L'esorcismo del potere. Il divieto. Anche in Italia. Che si descriva la più demenziale delle guerre di trincea impietosamente narrata in All'Ovest niente di nuovo di Lewis Mileston, premio Oscar osteggiato dal terzo Reich e proiettato a Roma e Milano solo nel 1956 (a un quarto di secolo dalla sua realizzazione) o che si provi a sorridere. Totò e Carolina di Monicelli in cui 82 tagli ridussero la materia di mezz'ora costringendo il Marchese Altoviti e Carlo Ponti, i produttori, a cambiare in corsa battute e titolo del film, fu perseguitato.

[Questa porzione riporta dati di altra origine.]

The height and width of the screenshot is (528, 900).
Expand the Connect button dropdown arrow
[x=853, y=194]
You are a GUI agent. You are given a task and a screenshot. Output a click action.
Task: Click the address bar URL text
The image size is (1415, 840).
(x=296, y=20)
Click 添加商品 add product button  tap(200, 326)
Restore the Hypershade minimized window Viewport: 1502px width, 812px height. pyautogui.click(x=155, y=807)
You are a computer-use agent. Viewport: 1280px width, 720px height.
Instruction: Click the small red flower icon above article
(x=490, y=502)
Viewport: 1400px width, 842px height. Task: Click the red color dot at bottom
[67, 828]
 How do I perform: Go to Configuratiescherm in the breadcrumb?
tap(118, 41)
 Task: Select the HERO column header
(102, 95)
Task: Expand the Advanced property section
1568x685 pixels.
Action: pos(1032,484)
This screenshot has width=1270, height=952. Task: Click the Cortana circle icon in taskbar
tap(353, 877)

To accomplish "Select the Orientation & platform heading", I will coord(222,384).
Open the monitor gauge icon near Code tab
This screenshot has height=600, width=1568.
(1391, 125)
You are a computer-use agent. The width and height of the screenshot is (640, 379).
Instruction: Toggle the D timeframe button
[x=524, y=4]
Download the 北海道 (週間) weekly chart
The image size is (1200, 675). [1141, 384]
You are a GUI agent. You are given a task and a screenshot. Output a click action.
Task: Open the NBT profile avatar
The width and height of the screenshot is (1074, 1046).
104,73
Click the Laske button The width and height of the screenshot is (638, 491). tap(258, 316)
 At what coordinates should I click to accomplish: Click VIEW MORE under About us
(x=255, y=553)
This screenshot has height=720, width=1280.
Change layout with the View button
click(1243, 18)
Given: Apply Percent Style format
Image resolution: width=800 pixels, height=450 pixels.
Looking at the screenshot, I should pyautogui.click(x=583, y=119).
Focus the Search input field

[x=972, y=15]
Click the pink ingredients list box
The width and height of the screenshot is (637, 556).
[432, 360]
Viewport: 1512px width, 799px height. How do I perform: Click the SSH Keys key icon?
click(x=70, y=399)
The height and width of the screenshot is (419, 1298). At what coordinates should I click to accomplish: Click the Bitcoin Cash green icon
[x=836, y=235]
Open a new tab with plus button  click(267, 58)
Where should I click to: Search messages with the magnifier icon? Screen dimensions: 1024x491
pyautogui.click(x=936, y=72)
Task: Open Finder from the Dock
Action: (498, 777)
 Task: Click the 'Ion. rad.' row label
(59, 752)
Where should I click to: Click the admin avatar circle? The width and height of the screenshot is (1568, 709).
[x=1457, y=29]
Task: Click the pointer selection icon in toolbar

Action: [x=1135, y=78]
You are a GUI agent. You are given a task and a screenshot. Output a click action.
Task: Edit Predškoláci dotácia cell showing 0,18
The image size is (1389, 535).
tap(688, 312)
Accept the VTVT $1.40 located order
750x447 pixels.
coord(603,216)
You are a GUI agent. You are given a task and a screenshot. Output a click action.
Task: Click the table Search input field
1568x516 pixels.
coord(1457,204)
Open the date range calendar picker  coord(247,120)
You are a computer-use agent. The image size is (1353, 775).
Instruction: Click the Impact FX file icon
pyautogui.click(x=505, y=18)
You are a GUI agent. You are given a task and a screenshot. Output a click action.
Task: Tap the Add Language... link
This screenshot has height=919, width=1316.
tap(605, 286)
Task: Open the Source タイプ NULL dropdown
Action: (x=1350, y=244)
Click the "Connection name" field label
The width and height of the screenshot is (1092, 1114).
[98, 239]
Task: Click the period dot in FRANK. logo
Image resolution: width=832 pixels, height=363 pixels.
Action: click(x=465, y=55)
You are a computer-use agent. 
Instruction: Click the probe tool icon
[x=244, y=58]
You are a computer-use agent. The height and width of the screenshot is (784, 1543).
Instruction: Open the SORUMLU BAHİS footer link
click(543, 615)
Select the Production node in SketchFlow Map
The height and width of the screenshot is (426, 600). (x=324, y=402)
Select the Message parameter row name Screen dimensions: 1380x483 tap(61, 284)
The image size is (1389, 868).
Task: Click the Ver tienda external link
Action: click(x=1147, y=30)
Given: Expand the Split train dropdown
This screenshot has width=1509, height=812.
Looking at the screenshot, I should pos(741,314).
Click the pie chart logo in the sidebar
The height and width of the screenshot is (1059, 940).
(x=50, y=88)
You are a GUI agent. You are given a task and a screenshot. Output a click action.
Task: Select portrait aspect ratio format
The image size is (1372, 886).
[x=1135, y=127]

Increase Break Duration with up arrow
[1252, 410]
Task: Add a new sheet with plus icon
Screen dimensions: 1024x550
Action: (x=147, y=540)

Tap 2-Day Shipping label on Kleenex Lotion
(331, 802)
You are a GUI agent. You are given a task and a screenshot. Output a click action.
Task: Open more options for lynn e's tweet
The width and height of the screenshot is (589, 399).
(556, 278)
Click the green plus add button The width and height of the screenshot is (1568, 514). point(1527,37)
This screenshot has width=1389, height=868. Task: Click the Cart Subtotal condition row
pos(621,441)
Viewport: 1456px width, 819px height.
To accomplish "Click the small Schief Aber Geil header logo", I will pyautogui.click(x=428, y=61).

Avrebbe dovuto chiamarsi Totò, Carolina e bandiera rossa. Rimasero solo i nomi propri e nei titoli di coda, la lunga postilla: "Gli eventuali riflessi nella realtà non hanno riferimenti precisi, e sono sempre riscattati da quel clima dell'irreale che non intacca minimamente la riconoscenza e il rispetto che ogni cittadino deve alle forze di Polizia" spiegò meglio di ogni considerazione il clima dell'epoca. Il metacontrollo della politica sui messaggi. Il filtro preventivo. Subito da molti di quei registi che si dividevano tra Cinecittà, le tavole imbandite di Otello in Via della Croce e le interrogazioni parlamentari.

Alberto Lattuada, regista de La spiaggia, 1954, commentò rapidamente: "Il film andò in parlamento perché rovesciavo i valori tradizionali, attaccavo la borghesia. Le puttane erano perbene e le signore perbene erano puttane". Lattuada era in buona compagnia. Il Marco Ferreri de La donna scimmia, 1964, due metri di tagli. Il Decameron di Pier Paolo Pasolini, 1971, 54 metri e un divieto ai minori di 18 anni che la commissione preposta, dando il via libera a una parzialissima fruizione dello stesso, motivò così: "Visionato il film il 9 Luglio stesso e sentito il regista Pasolini, a unanimità rileva che il film si muove indubbiamente su un piano artistico".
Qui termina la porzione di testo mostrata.